— Start Provided data —

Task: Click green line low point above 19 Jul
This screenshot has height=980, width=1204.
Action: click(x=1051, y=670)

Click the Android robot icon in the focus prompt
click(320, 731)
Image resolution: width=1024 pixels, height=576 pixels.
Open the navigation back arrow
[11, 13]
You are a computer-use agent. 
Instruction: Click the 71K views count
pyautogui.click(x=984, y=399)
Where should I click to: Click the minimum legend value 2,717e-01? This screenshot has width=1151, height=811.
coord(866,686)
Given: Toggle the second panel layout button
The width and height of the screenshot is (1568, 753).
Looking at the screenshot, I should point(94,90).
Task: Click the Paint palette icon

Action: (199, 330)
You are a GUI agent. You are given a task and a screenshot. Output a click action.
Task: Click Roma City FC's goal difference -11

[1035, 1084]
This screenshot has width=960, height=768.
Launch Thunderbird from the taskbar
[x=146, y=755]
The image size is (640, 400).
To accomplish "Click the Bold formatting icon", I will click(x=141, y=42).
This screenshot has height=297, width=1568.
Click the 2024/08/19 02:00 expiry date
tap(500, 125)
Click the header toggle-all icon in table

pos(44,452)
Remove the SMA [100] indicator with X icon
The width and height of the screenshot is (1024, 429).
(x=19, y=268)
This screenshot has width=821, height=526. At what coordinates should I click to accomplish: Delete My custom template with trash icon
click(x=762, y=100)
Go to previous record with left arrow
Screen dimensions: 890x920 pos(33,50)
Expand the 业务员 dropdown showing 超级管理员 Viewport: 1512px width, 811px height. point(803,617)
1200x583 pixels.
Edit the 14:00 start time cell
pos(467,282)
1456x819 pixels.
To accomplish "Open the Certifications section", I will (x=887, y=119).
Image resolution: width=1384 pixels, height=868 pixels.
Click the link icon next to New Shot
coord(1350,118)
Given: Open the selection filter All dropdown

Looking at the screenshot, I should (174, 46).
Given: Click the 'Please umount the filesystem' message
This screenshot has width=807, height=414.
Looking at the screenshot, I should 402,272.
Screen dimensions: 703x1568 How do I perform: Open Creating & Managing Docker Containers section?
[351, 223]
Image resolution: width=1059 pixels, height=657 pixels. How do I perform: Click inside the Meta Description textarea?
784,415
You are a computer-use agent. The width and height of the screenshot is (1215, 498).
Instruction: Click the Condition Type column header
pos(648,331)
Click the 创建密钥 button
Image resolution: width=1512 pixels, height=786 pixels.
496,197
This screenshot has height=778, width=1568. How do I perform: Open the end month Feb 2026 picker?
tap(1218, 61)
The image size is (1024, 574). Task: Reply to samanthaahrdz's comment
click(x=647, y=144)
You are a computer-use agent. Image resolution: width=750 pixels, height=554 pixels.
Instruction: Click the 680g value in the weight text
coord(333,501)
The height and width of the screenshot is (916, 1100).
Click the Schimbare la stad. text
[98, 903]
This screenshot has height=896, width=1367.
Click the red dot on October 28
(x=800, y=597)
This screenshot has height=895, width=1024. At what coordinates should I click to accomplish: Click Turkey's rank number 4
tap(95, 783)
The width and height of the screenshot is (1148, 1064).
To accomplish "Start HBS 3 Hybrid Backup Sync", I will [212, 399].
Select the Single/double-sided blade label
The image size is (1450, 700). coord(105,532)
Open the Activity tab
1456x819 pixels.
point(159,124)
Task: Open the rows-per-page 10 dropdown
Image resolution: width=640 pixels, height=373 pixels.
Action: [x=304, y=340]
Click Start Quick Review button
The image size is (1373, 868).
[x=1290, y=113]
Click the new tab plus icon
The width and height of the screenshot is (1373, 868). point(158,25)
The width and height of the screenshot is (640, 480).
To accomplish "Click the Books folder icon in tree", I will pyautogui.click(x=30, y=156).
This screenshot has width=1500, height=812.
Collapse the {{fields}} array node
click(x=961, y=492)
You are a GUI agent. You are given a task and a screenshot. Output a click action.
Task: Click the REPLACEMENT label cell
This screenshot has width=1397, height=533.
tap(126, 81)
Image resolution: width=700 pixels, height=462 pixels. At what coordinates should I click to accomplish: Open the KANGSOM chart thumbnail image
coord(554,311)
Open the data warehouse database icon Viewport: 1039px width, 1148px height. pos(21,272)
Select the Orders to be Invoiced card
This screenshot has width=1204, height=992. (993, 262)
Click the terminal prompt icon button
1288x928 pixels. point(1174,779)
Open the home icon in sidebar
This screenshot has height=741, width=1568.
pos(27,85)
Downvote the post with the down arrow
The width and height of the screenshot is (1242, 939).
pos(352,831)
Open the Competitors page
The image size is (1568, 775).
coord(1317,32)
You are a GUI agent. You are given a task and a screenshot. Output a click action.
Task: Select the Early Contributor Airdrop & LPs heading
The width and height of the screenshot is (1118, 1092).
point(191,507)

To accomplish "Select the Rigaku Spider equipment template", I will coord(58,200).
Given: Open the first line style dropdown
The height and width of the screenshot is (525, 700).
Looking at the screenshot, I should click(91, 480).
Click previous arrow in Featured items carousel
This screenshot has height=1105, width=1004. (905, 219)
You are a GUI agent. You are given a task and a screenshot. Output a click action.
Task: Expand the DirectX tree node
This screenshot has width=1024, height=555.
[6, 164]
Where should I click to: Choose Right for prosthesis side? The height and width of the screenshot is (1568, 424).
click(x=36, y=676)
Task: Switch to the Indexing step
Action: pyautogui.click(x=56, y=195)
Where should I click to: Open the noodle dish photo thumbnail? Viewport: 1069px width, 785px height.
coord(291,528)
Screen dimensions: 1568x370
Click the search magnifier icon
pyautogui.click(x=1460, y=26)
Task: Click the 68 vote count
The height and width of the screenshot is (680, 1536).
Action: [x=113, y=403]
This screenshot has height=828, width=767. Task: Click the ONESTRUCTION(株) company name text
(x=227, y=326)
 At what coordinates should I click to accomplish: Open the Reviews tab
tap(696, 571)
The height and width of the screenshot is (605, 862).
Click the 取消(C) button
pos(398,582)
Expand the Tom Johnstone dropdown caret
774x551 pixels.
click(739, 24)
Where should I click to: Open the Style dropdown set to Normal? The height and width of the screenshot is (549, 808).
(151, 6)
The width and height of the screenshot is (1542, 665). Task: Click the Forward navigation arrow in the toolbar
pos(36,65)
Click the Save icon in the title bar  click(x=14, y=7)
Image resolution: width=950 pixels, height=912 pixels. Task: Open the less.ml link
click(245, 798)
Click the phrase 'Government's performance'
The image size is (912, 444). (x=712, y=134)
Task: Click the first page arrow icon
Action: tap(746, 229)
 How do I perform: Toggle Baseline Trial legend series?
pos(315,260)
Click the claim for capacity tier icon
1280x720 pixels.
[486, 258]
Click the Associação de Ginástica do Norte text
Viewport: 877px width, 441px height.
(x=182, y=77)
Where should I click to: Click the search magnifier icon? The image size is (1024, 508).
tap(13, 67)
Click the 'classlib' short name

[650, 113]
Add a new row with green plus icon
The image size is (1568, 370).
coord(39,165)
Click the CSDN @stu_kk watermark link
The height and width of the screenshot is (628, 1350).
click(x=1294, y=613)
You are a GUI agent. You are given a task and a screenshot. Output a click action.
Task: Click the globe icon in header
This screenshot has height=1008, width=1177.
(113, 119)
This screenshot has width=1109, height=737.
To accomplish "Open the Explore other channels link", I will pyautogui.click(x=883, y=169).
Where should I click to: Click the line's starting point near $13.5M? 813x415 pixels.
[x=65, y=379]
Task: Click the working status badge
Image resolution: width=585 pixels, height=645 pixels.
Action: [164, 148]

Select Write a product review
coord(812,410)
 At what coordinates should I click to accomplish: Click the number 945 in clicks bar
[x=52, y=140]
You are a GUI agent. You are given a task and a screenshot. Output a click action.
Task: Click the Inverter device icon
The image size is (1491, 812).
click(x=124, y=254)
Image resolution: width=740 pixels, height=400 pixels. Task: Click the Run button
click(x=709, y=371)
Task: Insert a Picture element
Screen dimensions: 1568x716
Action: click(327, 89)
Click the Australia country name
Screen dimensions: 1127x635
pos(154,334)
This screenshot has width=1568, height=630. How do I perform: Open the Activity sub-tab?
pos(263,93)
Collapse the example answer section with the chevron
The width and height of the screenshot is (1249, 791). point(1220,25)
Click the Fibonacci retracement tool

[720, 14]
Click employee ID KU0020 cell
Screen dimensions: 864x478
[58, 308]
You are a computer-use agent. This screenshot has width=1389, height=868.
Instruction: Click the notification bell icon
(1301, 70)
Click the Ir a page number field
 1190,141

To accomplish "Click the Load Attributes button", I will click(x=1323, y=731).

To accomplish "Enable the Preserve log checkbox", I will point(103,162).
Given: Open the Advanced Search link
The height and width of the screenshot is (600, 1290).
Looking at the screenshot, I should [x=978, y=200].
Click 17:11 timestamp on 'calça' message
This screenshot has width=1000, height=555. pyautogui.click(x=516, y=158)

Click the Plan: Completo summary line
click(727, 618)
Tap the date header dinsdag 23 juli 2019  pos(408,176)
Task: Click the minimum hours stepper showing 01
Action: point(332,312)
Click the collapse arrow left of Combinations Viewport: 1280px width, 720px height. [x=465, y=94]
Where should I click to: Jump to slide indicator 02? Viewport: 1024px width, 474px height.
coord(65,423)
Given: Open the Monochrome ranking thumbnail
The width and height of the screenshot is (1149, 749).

— End Provided data —

What this task involves → Starting at the line containing "I will point(103,162)." and stopping after the line containing "click(727, 618)", reproduce those lines of the data, substituting "Basic Search" for "Advanced Search" and changing nothing else.

Response to this exercise →
To accomplish "Enable the Preserve log checkbox", I will point(103,162).
Given: Open the Basic Search link
The height and width of the screenshot is (600, 1290).
Looking at the screenshot, I should [x=978, y=200].
Click 17:11 timestamp on 'calça' message
This screenshot has width=1000, height=555. pyautogui.click(x=516, y=158)

Click the Plan: Completo summary line
click(727, 618)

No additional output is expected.